Iogurtes saborizados industrializados costumam receber bastante açúcar, xarope de frutose, espessantes e aromatizantes artificiais para deixar o produto mais doce e saboroso. Embora a base de leite ofereça proteínas e cálcio, a grande quantidade de açúcares adicionados pode diminuir os benefícios nutricionais do alimento quando comparado a opções com menos açúcar.
O consumo frequente e exagerado desses açúcares também pode alterar a variedade de bactérias presentes no intestino. Além disso, pode provocar mudanças rápidas nos níveis de açúcar no sangue e na quantidade de insulina produzida pelo organismo. Esse desequilíbrio pode favorecer processos de inflamação e afetar a forma como o corpo administra sua energia, contribuindo para episódios de cansaço e oscilações no rendimento físico e mental.
2) Sucos de caixinha (néctares)

Os sucos de caixinha classificados como néctares passam por processos industriais e normalmente levam água, açúcar e outros aditivos, além de terem uma quantidade menor de suco de fruta de verdade. Durante a produção, boa parte das fibras presentes naturalmente na fruta não está presente no produto final. Com isso, a bebida se torna uma fonte de carboidratos simples, que são absorvidos rapidamente pelo organismo.
Essa rápida absorção coloca uma quantidade considerável de açúcar na corrente sanguínea e pode provocar mudanças nos níveis de glicose. Depois de uma elevação inicial, pode ocorrer uma queda na disposição, causando cansaço e menor estabilidade da energia ao longo do dia. Como os néctares também têm poucas fibras e podem oferecer menos nutrientes do que a fruta inteira, seu valor nutricional é limitado, o que pode afetar indiretamente a concentração e o rendimento físico e mental.

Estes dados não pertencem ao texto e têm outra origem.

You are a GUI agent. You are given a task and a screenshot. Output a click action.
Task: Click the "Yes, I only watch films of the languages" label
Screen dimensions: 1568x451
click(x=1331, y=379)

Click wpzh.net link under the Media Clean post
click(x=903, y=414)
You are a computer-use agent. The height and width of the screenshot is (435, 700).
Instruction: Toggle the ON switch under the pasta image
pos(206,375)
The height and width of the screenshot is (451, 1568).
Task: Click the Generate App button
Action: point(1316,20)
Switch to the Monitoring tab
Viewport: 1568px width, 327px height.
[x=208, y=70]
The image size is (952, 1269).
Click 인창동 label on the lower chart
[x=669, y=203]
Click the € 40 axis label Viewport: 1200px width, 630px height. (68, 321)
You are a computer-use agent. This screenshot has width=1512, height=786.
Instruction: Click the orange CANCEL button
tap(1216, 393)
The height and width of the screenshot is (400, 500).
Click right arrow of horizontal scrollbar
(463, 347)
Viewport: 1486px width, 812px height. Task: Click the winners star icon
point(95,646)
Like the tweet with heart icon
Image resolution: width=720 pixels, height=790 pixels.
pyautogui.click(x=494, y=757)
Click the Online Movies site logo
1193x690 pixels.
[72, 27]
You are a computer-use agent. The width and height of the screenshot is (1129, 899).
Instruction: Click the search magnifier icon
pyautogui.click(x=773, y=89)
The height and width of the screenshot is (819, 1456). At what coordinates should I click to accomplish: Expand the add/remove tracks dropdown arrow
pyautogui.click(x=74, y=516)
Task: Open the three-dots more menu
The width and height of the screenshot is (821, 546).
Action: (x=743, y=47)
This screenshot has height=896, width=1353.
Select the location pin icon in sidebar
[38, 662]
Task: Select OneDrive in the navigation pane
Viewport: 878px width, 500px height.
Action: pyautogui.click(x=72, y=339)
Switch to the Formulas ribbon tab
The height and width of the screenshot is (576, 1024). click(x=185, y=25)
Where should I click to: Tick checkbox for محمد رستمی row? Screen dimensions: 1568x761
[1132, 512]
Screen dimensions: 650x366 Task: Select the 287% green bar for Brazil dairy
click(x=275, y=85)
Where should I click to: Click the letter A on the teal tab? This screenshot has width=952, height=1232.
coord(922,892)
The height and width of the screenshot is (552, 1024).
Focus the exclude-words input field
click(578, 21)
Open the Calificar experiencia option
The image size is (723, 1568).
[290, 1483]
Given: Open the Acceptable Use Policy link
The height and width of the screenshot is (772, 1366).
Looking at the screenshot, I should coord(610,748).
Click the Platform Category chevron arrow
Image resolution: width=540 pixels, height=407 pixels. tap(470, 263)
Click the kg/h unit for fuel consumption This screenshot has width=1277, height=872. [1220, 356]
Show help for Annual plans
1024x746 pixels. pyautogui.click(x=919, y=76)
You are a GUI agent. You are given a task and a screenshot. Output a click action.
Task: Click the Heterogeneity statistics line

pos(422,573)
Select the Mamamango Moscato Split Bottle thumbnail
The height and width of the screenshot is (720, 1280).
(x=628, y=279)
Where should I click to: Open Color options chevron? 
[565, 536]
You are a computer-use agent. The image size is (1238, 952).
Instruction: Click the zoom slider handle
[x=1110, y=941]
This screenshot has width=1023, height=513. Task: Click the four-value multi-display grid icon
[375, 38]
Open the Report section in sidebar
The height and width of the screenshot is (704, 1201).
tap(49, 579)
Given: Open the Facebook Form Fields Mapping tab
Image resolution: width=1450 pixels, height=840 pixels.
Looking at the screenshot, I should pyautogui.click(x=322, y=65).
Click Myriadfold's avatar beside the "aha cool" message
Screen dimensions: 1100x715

1) Farinha de trigo branca refinada

A farinha de trigo branca refinada está presente em diversos alimentos, como massas, bolos, tortas e pães. Durante o processo de moagem e refino, são retiradas partes do grão, incluindo o farelo e o gérmen, que concentram boa parte das fibras. O resultado é uma farinha rica em amido, que é digerido e transformado rapidamente em glicose no organismo. Isso pode provocar mudanças rápidas nos níveis de açúcar no sangue e na quantidade de insulina produzida, afetando a estabilidade da disposição.
Embora o processo de refino retire alguns nutrientes naturais, a farinha de trigo industrializada no Brasil é obrigatoriamente enriquecida com ferro e ácido fólico, uma medida que ajuda a repor parte desses nutrientes. Ainda assim, a pouca quantidade de fibras e a rápida digestão podem favorecer uma maior concentração de sangue na região responsável pela digestão depois das refeições. Isso pode contribuir para a chamada sonolência pós-refeição, marcada por sensação de lentidão e queda temporária no rendimento mental.